Alberto Simao przed FAME 24 przegrał trzy walki z rzędu - dwukrotnie z Pawłem Tyburskim i raz z Jakubem Flasem. Zwycięstwo zanotował w swoim debiucie w walkach, w czerwcu 2022 roku jednogłośnie na punkty pokonał Marcina Dubiela.

 
To był mój pierwszy komentarz w dziale frików i odrazu przywitałeś mnie w patologicznym świecie jak na standardy przystało
A tak serio to albo malo ogarniasz albo przekrecasz fakty. Hallmann walczyl w ufc 10 lat temu. Szadzinski 3 lata temu w ksw jedna wygrana, wiec stul morde populisto. Jebac Cie.
 
Obejrzałem przy okazji picia wódki u znajomych którzy kupili pejperpju na to gówno.
Gracjanek fajne pengo przytulił za podłożenie się bambusowi.
Jebać ich wszystkich a was gimbusy razem z nimi.
 
Obejrzałem przy okazji picia wódki u znajomych którzy kupili pejperpju na to gówno.
Gracjanek fajne pengo przytulił za podłożenie się bambusowi.
Jebać ich wszystkich a was gimbusy razem z nimi.
ee no wez daj zyc normalnym chlopakom
 
Wcześniej przegrywał z zawodowcami, a teraz dostał łomot od frika rapera ;-) Ale widziałem, że po fakcie jest z siebie zadowolony, uważa że nie jest rozbity i "że wróci silniejszy i ze swoim teamem zdobędzie cały świat" ;-) Niektórzy są naprawdę oderwani od rzeczywistości...
 
Skoro mistrzowie UFC potrafia przegrac z youtuberem, to sie dziwicie ze Gracek przegrywa z 2x wiekszym raperem?

I to sa freaky. Pokazuja takie rzeczy, bez tego to wszyscy mowiliby ze w ksw piorkowi pokonaja zdrowego 120kg chlopa bo maja technike.
 
Skoro mistrzowie UFC potrafia przegrac z youtuberem, to sie dziwicie ze Gracek przegrywa z 2x wiekszym raperem?

I to sa freaky. Pokazuja takie rzeczy, bez tego to wszyscy mowiliby ze w ksw piorkowi pokonaja zdrowego 120kg chlopa bo maja technike.
^^^^^^^^^^^^^^^^
Podaj dosłownie część fragmentu źródłowego, zaczynając od słów „ee no wez daj”, a kończąc po słowach „oderwani od rzeczywistości...”.

*Zestaw danych*
^^^^^^^^^^^^^^^^
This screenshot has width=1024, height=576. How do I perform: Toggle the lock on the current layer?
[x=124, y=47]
^^^^^^^^^^^^^^^^
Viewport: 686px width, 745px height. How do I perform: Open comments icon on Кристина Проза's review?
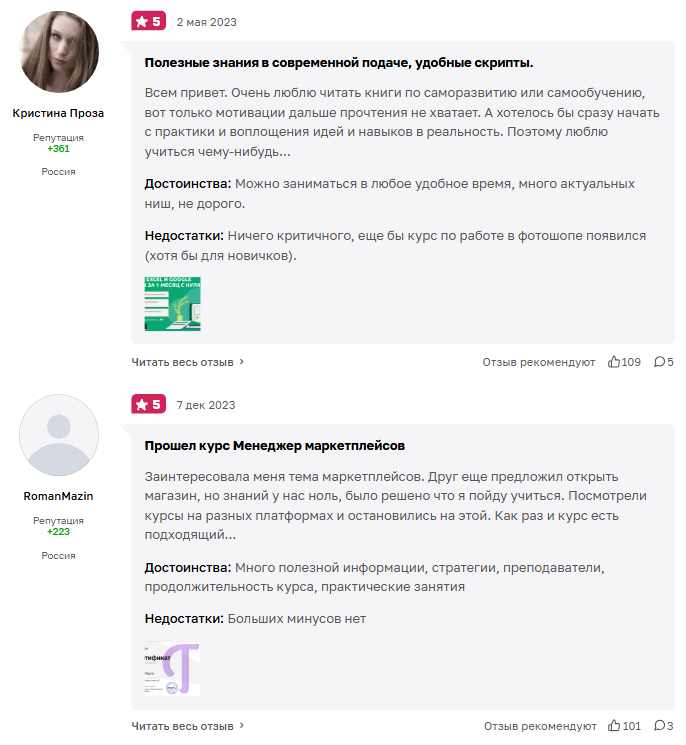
^^^^^^^^^^^^^^^^
*Odpowiedź pisemna*
ee no wez daj zyc normalnym chlopakom
 
Wcześniej przegrywał z zawodowcami, a teraz dostał łomot od frika rapera ;-) Ale widziałem, że po fakcie jest z siebie zadowolony, uważa że nie jest rozbity i "że wróci silniejszy i ze swoim teamem zdobędzie cały świat" ;-) Niektórzy są naprawdę oderwani od rzeczywistości...